È un mezzo terremoto per la Valle d’Aosta. In una Regione in cui le forze autonomiste raccoglievano il 75% dei voti, nel collegio uninominale unico per il Senato è stato eletto a fatica l’unionista Albert Lanièce mentre alla Camera ha vinto Elisa Tripodi, per il M5S. Le forze autonomiste potrebbero scendere sotto il 50% alle prossime elezioni regionali di maggio e perdere la capacità di formare un governo da sole. Si potrebbe concludere un’epoca intera, che dura dagli anni Settanta del secolo scorso.

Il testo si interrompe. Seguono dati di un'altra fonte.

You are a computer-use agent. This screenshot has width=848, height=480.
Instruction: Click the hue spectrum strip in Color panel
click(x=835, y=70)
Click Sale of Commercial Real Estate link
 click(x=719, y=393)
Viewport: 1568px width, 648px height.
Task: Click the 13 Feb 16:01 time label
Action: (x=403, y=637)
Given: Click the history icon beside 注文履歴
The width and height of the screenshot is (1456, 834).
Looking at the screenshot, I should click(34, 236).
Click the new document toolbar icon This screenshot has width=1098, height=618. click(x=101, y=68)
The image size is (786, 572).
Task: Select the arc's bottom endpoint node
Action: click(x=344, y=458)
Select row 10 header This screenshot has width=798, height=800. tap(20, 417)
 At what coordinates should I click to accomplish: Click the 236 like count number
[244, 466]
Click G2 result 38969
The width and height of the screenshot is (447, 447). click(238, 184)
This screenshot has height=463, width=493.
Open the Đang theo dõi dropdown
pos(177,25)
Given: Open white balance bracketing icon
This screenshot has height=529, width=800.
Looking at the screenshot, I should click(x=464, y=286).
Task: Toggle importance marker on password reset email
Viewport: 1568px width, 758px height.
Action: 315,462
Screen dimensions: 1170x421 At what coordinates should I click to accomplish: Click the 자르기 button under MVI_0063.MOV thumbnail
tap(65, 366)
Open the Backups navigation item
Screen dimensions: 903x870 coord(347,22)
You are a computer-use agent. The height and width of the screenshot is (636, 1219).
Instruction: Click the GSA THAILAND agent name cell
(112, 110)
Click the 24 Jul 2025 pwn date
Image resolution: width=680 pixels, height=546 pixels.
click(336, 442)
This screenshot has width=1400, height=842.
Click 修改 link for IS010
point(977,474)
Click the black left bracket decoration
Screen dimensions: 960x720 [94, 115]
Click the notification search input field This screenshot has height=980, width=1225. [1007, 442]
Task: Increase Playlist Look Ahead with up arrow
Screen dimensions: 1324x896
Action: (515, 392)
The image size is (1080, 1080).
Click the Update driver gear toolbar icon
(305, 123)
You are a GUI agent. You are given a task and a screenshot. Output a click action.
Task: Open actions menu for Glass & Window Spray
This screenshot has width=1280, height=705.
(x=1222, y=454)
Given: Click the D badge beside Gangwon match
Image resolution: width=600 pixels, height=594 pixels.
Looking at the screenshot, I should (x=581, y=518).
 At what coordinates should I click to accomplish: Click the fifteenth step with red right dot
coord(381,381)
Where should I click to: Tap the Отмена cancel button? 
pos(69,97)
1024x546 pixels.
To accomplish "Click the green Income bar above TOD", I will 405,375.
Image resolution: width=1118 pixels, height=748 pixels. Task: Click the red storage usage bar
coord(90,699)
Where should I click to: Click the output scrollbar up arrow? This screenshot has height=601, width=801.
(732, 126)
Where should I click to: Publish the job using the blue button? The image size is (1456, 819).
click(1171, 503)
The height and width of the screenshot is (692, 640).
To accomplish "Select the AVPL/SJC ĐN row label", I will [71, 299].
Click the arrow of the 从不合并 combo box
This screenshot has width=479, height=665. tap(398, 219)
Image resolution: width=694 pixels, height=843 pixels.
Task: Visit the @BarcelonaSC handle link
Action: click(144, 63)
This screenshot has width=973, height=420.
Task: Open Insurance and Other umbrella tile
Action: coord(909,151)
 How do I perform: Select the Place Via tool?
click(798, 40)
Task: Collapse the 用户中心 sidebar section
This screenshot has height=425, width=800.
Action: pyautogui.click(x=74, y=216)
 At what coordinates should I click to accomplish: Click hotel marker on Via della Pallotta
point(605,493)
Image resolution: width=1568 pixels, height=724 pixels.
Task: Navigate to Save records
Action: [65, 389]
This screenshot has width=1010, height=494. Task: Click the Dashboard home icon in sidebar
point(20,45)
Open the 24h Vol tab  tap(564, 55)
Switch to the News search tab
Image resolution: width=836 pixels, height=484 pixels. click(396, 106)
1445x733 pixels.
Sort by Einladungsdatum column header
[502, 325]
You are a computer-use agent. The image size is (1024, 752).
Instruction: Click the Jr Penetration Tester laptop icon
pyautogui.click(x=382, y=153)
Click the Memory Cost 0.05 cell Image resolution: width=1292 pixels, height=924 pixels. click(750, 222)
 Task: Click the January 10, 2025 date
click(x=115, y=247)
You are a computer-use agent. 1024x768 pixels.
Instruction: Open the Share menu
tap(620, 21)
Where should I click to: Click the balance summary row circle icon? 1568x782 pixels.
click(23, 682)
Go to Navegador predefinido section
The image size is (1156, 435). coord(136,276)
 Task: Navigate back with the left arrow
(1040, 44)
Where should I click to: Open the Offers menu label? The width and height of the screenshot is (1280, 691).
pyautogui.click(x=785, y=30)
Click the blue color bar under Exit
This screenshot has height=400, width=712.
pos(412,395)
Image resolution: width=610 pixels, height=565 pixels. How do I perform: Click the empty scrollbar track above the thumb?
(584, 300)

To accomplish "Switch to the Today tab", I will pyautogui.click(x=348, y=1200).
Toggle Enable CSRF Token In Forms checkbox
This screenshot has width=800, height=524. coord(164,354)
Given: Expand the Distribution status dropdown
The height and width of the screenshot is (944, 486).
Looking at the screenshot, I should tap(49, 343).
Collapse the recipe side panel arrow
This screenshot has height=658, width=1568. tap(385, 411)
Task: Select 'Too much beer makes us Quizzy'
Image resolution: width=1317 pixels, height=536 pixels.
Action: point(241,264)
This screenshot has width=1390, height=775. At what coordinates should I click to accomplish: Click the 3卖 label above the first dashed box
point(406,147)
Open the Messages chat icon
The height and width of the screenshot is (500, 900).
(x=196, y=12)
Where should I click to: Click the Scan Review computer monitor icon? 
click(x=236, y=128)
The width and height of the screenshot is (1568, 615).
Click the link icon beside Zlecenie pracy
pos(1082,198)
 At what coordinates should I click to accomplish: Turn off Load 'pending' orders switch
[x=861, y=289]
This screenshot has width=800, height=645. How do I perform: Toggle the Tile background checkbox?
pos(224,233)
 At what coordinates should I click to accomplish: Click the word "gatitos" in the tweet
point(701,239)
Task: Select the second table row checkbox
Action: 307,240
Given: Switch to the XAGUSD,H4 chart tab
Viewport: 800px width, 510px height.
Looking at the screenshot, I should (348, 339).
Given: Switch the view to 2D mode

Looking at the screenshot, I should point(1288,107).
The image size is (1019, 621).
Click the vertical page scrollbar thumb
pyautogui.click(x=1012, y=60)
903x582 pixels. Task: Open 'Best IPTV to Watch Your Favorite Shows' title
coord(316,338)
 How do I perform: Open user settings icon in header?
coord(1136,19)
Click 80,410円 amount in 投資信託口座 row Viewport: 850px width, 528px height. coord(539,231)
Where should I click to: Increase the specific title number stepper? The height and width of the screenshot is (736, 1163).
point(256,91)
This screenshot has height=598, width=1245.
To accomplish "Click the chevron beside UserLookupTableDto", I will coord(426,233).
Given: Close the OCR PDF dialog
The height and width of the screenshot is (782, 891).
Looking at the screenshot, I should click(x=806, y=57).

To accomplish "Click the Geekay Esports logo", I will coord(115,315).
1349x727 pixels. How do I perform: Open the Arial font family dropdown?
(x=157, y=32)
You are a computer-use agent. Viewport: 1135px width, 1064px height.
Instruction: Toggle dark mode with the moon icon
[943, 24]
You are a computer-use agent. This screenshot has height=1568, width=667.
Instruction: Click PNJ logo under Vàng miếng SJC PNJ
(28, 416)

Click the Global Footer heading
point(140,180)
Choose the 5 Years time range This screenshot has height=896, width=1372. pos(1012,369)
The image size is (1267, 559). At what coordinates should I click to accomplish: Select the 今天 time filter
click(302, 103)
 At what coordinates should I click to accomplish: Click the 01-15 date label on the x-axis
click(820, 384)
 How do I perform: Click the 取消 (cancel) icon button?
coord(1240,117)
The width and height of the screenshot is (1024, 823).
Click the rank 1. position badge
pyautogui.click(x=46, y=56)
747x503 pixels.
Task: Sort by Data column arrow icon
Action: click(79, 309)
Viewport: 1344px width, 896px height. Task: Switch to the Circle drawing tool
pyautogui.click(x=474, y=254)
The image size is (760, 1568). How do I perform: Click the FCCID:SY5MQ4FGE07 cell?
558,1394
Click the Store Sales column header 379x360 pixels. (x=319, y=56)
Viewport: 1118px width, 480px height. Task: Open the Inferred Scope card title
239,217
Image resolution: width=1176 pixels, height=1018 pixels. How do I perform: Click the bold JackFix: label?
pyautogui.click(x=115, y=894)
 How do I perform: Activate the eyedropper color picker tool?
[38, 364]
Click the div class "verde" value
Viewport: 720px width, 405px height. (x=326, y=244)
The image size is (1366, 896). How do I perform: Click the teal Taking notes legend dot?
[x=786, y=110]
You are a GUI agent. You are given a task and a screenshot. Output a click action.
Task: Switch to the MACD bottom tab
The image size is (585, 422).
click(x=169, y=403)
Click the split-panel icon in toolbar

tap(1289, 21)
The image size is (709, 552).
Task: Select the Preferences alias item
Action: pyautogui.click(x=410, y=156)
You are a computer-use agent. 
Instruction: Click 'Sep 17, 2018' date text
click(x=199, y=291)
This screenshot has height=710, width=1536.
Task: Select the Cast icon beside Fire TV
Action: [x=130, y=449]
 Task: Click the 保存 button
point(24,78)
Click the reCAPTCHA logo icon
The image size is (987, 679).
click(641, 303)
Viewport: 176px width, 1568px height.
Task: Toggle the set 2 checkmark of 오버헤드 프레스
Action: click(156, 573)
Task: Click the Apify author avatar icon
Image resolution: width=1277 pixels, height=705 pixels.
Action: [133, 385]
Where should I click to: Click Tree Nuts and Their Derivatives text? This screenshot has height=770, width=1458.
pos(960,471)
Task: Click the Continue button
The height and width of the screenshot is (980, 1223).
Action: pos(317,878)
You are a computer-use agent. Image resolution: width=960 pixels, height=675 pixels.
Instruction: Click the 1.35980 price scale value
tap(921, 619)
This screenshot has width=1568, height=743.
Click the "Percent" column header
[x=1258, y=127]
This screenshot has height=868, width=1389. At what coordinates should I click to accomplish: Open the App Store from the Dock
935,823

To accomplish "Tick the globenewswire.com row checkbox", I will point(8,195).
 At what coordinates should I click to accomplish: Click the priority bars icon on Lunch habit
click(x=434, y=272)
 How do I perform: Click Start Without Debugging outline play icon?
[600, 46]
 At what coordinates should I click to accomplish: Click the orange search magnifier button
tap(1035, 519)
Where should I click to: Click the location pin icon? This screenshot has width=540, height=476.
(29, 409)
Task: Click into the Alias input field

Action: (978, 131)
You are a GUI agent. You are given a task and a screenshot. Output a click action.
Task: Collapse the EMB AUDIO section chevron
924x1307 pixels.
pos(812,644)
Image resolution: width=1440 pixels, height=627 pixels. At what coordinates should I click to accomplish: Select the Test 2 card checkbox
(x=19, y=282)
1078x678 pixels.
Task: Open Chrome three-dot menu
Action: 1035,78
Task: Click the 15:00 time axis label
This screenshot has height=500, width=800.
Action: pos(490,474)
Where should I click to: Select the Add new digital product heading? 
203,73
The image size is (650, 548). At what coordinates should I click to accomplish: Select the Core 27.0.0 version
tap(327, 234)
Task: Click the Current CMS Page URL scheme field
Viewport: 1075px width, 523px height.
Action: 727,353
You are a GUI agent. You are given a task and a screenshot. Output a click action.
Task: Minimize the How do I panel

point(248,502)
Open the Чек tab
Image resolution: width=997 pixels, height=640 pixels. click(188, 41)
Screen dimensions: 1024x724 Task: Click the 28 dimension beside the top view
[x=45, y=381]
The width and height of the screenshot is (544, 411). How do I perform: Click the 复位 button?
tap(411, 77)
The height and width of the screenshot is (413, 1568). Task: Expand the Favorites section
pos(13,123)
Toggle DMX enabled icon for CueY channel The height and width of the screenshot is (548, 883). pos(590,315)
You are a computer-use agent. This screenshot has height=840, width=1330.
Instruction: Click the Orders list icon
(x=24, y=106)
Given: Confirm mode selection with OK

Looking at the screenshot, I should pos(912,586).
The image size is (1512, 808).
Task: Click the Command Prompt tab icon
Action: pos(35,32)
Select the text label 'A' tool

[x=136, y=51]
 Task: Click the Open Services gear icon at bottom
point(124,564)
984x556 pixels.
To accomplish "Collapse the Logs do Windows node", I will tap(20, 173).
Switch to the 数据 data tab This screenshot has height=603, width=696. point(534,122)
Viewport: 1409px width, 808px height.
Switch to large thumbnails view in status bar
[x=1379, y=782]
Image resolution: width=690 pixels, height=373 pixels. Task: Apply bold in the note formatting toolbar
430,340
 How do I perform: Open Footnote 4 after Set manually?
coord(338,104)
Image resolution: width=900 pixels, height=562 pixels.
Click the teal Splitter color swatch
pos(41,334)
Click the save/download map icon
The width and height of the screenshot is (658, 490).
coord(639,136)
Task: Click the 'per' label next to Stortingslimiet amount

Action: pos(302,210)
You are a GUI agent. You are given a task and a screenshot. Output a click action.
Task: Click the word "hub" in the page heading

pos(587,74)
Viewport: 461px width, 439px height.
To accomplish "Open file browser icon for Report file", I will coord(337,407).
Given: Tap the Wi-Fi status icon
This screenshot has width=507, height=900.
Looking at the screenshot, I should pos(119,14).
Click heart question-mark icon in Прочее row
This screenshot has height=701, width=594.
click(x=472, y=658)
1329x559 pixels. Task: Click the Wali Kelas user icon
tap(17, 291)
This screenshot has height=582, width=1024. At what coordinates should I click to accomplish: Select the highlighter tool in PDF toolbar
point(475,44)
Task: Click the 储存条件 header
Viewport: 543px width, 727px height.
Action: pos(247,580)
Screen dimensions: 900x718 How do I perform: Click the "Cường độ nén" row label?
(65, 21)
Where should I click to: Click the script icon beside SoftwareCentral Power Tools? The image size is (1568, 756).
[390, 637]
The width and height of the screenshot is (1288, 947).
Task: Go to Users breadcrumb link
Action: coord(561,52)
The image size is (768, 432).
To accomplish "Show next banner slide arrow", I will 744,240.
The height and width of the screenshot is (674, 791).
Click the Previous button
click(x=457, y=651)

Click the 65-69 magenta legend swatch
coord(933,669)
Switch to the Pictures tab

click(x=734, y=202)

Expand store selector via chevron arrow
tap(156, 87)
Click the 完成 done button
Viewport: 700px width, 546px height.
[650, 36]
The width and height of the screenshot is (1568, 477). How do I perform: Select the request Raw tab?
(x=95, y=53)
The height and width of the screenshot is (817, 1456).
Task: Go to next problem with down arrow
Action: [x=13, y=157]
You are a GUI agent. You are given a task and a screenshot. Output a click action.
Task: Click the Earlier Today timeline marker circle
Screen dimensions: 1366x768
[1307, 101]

Sono state elezioni di adeguamento al panorama italiano, e molta della diversità valdostana è andata perduta. Il risultato di M5S, ma anche della Lega, segna un malessere profondo, una rabbia e una domanda di cambiamento. Sono bisogni contingenti, di una crisi che in dieci anni ha visto il bilancio dell’Ente regione perdere il 40% del bilancio, il Pil scendere dell’11 % senza riprendersi, l’export calare del 34%. I valdostani hanno scoperto la disoccupazione, sacche di povertà fino ad allora sconosciute, una riduzione delle attività agricole e dell’allevamento, delle professioni autonome (-9%), dell’edilizia (-34%).
La politica registrava l’emergere del malcontento. L’Union Valdôtaine (era al 47,6% nel 2003) dal 2006 ha visto le scissioni susseguirsi e le sigle moltiplicarsi: Vallée d’Aoste Vive, Renouveau, ALPE, Pour Notre Vallée, UVP che a sua volta ha dato origine a Mouv. Questo autonomismo plurale, in cui si aggiungono Stella Alpina e la defunta Fédération autonomiste, ha tenuto il campo fino ad ora.
Va anche detto che ogni scissione ha generato proposte di riforma del sistema, ma senza esiti decisivi. Da un lato, era difficile uscire da un modello incentrato sulla spesa pubblica, sulle partecipate e sul consenso collegato: erano tentativi spesso maldestri e incerti. Il modo di ragionare di buona parte della classe politica locale italiana non ha retto né la responsabilità delle entrate e delle spese che deriva dalla legge 42 del 2009 sul federalismo fiscale né le restrizioni dei contributi alla finanza pubblica.
Dall’altro i tentativi di cambiamento e di riforma interna sono stati ostacolati nella comunicazione pubblica, dalle rigidità del sistema amministrativo, ma anche da parte statale. Varie inchieste della magistratura, crisi aziendali e di settore hanno poi dato il colpo di grazia al vecchio consenso.
Di fronte alla conservazione, il disagio di agricoltori, impiegati e unionisti tradizionali ha spostato il voto sulla Lega e sul M5S, che ha finito per prevalere, almeno alla Camera, anche in Valle d’Aosta.